## ЗАДАНИЕ 1
Перепишите без изменений строки записей, начиная со строки, в которой есть «At what (x,y)», и заканчивая последней строкой записей. Изображения в ответ не включайте.

Быть может, надеждой на правду влекомый,
Доверил ты волю пришельцу тому?..
Умри ж от раскаянья, друг незнакомый,
Коль ты хоть на миг подчинился ему!»

Самую большую тревогу в Осетии вызывала Южная Осетия. Оккупация, разгул феодального гнета, тяжелое иго, унижавшее национальное достоинство народа – не об этом ли у великого поэта?:

«Цепью железной нам тело сковали,
Мертвым покоя в земле не дают.
Край наш поруган, и горы отняли.
Всех нас позорят и розгами бьют».

Каждая поэтическая строка вождя освободительного движения находилась в тесном контексте той действительности, которая была создана в Осетии второй половины XIX века. Глубоко переживает Коста Хетагуров переселение осетин в Турцию, переселение на Ставрополье и в Грузию, он призывает народ к сохранению единства страны:

«Мы разбрелись, покидая отчизну, –
Скот разгоняет так бешеный зверь.
Где же ты, вождь наш? Для радостной жизни
Нас собери своим словом теперь».

## ЗАДАНИЕ 2
Продолжите отрывок о стихах Коста Хетагурова и об Осетии XIX века, начав сразу после последней приведённой строки.

## ВЫДЕРЖКИ ИЗ ЗАПИСЕЙ

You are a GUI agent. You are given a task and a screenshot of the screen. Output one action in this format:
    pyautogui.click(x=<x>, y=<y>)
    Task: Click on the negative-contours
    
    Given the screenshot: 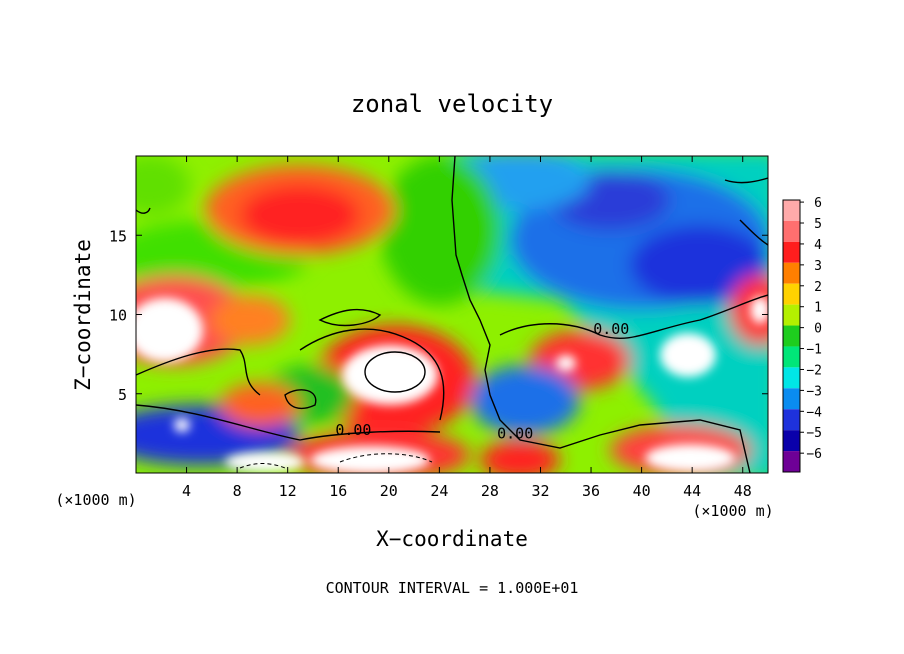 What is the action you would take?
    pyautogui.click(x=336, y=461)
    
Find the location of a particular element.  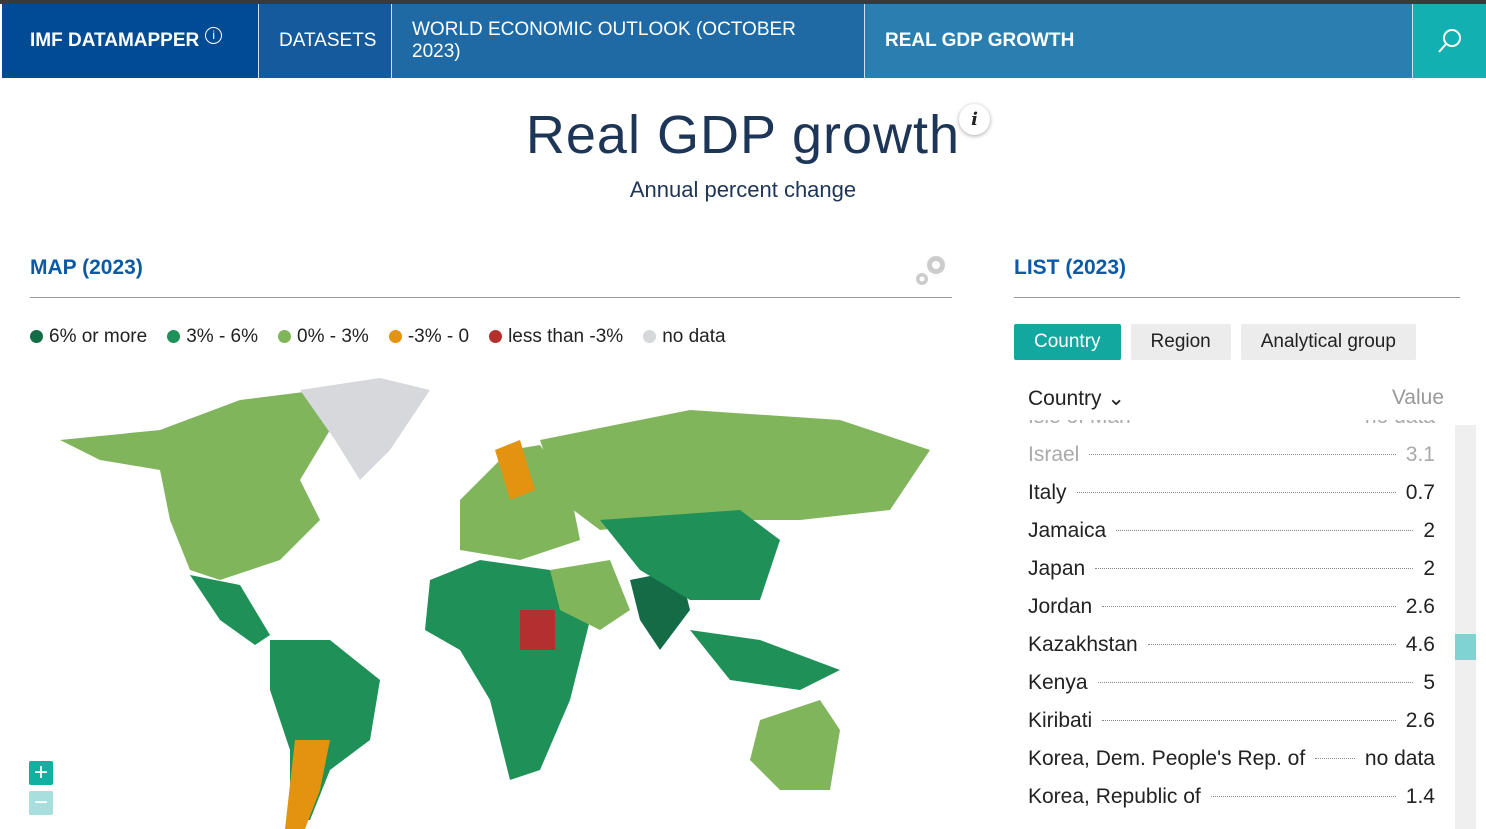

country-value: 5 is located at coordinates (1429, 682).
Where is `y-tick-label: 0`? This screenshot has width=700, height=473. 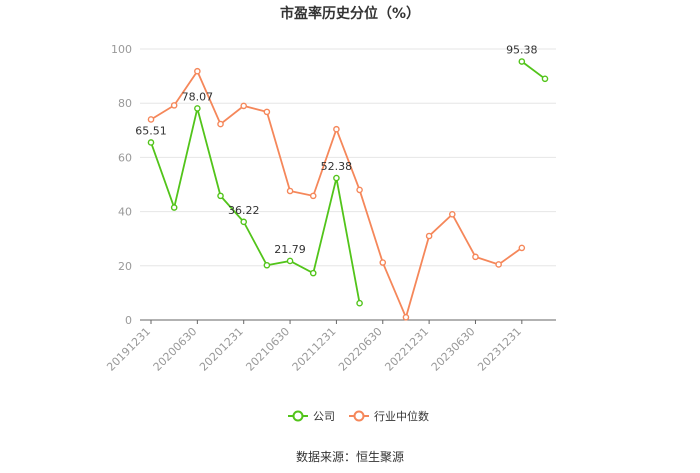 y-tick-label: 0 is located at coordinates (128, 320).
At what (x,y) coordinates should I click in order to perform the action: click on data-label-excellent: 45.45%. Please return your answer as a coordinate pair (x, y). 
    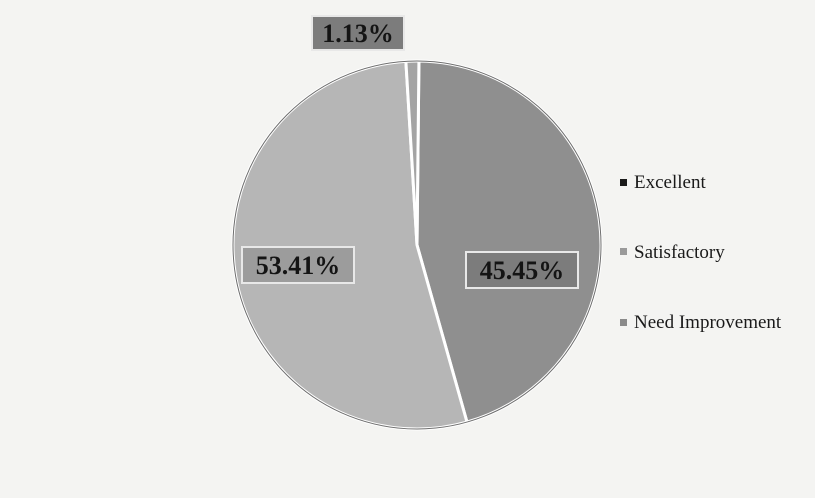
    Looking at the image, I should click on (522, 270).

## ПОЛЕ ОТВЕТА 1
At what (x,y) coordinates should I click in order to perform the action: click on data-label-excellent: 45.45%. Please return your answer as a coordinate pair (x, y). 
    Looking at the image, I should click on (522, 270).

## ПОЛЕ ОТВЕТА 2
Поэт хорошо знал, что каждое его стихотворение, написанное на злобу дня, не только разучивается, но и призывно распевается в осетинском народе, зовет к борьбе за свободу. Для него литературное творчество – жесткое идеологическое средство, с помощью которого он тесно общается с народом, объясняет ему сложную политическую ситуацию и подсказывает, как выйти из нее:

«Враг наш ликующий в бездну нас гонит,
Славы желая, бесславно мы мрем.
Родина-мать и рыдает и стонет...
Вождь наш, спеши к нам – мы к смерти идем».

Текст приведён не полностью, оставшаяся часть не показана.